One way of thinking about spring is when certain flowers bloom, but that is generally more meaningful for people in the countryside. City people, like me, can only observe the seasonal appearance of certain local fruit, in the case of ye olde England, berries. The strawberries in the picture come from Hampshire, which reminded me of Southampton, my port of arrival in this land of Anglo-Saxon mystery, and gave me a sense of nostalgia. The blueberries, however, are Spanish, which makes my picture of English spring (above) somewhat farcical. But it is a pretty picture, is it not?

Friday, May 23, 2008

Computational Theology

This week has been spent mostly looking for prospective jobs for when I finish my PhD, and one thought crossed my mind, that of trying to apply for a postdoc in a university in the Vatican. There are a number of universities supported by the holy see, so I wondered if the catholic church would be preoccupied with the virtual world as well as the spiritual one. But sadly, it turns out that the only university in the Vatican itself has a rather narrow range of departments, consisting only of Philosophy, Theology, Canon Law (nothing to do with firearms, I'm afraid), and Missiology (whatever the fuck that is).

What a disappointment.

Portugal and AAMAS

I spent the whole of last week in Portugal, more precisely, in Estoril, where the 2008 edition of the conference on Autonomous Agents and Multi Agent Systems was held. A view from the conference hotel can be seen in the picture above, which instantly conveys the idea of what the place is, a beach resort. Unfortunately, despite weather forecasts to the contrary, I believe I managed to bring the notorious English weather with me, because it seemed to be rainy and overcast virtually every day (this picture was taken in one of the best days).
Tension was high for me, because not only did I have to give four talks about various papers on agents, one of my talks was essentially a summary of my thesis, the first presentation of it to an audience not consisting entirely of my supervisor. This time, the audience consisted of a designated mentor, and the chairs of the doctoral mentoring program. Luckily for me, my presentation was not a complete disaster, and although I might have said more than I should about some controversial topics, people generally felt my PhD was not a smoking pile of crap. Encouraged by that, I went on to present my other papers, but things of course never stay nice for long, and in one of them my laptop did not feel like working together with the projector which forced me to do half of the presentation without slides while trying to make an intelligible history out of the disordered thoughts I had at the time.
Now, going to the end of my thesis, I am looking at various possible positions, and who knows where I will end up.

Thursday, May 01, 2008

Into the Real Wild and Lars

Although this week I have been busy with preparations for AAMAS 2008, in which I am expected to give four different talks, I managed to relax a bit by watching some movies I have been recommended, namely Into the wild and Lars and the real girl. These are two wildly different films.

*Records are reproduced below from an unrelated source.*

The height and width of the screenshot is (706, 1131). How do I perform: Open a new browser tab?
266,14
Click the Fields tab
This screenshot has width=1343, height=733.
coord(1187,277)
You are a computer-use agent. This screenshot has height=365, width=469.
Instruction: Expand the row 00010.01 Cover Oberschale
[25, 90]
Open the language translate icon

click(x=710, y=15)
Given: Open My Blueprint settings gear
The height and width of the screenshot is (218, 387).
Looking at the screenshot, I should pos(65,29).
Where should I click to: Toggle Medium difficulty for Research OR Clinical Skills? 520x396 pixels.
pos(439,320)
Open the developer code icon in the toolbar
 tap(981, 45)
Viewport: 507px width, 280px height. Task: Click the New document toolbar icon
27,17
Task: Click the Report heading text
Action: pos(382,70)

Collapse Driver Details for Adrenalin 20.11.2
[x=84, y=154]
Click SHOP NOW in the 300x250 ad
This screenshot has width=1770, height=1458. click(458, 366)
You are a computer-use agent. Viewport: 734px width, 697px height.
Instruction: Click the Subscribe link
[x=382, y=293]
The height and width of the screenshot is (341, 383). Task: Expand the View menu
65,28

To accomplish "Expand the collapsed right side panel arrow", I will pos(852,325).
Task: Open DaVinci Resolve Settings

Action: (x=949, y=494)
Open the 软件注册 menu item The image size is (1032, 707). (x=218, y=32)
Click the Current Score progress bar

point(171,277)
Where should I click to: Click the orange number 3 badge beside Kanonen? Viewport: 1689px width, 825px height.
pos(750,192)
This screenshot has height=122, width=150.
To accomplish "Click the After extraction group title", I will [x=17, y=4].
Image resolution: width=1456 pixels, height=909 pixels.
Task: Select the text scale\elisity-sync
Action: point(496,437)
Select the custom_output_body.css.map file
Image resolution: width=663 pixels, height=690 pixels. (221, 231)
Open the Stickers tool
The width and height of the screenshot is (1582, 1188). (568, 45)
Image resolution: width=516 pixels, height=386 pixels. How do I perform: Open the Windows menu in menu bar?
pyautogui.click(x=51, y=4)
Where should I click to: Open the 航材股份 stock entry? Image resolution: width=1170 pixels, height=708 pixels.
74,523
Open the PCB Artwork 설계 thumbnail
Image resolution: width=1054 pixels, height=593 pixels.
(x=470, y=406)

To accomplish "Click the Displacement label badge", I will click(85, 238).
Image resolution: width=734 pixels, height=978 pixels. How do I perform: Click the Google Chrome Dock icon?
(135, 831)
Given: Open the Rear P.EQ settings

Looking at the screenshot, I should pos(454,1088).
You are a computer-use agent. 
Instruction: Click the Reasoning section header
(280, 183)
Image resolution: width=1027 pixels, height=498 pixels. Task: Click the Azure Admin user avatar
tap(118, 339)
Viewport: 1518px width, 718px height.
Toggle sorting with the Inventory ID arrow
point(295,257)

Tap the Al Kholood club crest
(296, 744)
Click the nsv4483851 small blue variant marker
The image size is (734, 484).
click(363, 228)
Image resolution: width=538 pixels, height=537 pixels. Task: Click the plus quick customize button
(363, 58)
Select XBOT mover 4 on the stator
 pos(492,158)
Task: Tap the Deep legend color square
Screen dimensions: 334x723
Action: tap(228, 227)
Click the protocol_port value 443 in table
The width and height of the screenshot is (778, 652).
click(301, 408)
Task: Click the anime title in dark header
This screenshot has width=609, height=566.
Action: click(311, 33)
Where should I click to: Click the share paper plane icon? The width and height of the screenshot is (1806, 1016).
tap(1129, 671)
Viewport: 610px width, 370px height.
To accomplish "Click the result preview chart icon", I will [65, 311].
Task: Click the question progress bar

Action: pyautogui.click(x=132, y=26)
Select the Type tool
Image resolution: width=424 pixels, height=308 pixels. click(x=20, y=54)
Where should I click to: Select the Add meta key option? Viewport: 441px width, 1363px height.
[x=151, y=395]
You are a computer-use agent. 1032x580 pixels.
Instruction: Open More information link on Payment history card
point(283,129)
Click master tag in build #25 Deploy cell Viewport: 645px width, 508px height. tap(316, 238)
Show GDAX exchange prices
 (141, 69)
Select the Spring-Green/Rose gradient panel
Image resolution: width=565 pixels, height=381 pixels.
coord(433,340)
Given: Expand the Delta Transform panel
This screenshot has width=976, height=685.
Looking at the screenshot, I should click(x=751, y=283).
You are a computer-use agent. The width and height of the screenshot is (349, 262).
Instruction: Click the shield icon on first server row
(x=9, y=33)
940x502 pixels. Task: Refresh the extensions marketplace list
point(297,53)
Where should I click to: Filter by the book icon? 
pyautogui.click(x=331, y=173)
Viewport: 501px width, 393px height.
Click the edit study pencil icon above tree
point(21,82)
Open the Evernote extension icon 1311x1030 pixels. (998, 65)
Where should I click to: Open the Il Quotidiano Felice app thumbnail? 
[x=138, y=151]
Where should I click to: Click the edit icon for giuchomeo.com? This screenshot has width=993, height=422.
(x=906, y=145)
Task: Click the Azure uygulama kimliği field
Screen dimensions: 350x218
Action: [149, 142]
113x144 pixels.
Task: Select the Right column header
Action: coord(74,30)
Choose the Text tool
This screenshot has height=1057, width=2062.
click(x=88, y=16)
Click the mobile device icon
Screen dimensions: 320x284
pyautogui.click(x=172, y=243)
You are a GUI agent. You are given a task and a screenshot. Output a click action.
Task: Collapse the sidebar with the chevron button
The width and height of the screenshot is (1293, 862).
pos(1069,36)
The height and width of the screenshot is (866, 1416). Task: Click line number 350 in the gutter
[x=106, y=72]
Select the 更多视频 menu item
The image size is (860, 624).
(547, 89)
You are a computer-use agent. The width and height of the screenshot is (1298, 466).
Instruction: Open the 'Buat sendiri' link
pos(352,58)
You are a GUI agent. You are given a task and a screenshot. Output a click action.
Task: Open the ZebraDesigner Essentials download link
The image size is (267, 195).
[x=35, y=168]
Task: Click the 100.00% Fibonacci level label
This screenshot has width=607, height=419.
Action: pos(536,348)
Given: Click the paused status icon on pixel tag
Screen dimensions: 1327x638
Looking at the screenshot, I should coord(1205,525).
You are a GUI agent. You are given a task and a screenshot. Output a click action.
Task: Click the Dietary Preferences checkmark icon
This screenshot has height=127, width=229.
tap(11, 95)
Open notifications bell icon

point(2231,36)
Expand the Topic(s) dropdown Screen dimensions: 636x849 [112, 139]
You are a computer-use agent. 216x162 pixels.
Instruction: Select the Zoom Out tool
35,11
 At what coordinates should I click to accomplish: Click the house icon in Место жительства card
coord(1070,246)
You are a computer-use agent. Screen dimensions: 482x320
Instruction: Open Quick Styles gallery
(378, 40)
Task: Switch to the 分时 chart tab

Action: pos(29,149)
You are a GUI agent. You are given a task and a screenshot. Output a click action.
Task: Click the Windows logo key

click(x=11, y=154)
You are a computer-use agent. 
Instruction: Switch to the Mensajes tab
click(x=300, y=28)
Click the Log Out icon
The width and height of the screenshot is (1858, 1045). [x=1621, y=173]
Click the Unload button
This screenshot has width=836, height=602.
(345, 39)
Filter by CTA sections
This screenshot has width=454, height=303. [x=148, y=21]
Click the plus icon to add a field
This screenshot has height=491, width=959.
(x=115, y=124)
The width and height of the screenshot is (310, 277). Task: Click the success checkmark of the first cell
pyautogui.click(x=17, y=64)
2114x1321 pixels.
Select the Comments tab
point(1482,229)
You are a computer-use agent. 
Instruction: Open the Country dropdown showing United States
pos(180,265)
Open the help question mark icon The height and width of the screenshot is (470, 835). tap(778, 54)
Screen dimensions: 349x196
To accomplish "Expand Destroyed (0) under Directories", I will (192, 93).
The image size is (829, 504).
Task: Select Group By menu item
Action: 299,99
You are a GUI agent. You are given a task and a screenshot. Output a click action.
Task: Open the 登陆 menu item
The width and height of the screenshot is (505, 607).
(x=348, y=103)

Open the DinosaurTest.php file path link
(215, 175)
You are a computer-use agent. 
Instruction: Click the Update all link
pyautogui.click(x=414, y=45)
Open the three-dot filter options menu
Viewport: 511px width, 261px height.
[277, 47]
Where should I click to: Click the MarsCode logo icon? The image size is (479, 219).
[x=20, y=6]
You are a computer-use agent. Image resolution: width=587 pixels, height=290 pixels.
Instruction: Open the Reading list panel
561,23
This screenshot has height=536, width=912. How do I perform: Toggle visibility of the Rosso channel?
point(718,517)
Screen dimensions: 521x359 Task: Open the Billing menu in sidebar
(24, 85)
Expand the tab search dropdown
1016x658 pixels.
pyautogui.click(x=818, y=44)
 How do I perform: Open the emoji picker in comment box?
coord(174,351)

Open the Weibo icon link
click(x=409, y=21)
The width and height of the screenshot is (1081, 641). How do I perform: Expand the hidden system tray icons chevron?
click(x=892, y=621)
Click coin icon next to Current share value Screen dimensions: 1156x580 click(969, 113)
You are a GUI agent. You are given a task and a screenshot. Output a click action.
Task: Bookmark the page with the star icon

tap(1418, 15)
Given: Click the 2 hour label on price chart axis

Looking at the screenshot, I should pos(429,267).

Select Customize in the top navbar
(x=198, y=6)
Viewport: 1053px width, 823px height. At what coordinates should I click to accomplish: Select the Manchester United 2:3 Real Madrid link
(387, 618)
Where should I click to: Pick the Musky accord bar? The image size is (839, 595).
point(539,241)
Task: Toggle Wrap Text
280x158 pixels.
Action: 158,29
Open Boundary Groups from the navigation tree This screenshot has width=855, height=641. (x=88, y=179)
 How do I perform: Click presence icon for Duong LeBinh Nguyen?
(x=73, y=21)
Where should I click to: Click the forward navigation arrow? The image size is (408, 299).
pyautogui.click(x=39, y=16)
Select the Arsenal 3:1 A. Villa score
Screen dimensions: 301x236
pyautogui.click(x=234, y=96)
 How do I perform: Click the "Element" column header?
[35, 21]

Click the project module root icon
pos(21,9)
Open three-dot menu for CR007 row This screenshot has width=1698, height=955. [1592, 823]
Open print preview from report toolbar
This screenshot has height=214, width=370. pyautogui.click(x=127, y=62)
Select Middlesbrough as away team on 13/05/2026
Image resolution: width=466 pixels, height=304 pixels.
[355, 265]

Into the wild is a movie about a moron who thinks he is accomplishing something while he kills himself of starvation in an abandoned bus in Alaska. It may sound mean to call a dead man an idiot, but the fact that many Americans formed a sort of a cult around this example of idiocy deserves strong words.

Smile idiot, smile.

This guy Christopher McCandles, self-styled survivalist (and self-pictured above), after falling out with his family, decides to vanish and try his luck surviving as a bum around cities, which is essentially possible thanks to human charity, and wilderness, his main mistake. In his last attempt at surviving in the wild, he went beyond what his meager knowledge of survival could keep him and could not find his way out of a trail that was good enough to take a whole bus into a certain spot. A very good comment about that was made by a park ranger, essentially saying that if he had a map of the area he would need to walk two miles into safety.

The second movie is more lighthearted, and tells the story of a socially inept man who finds the solution to the social pressures to get a girlfriend in a love doll. Not a crappy love doll, mind you, but a Real Doll, pictured below.

Oh Roxanne.

Of course, just buying such a doll would not suffice for a movie plot, and the movie is not about a man satisfying his masturbatory needs with an artificial person. Rather he pretends that the doll is an actual woman, bound to a wheelchair, which makes for very funny situations, as his entire town tries to play along because the main character is such a likable figure. This last movie is definitely recommended.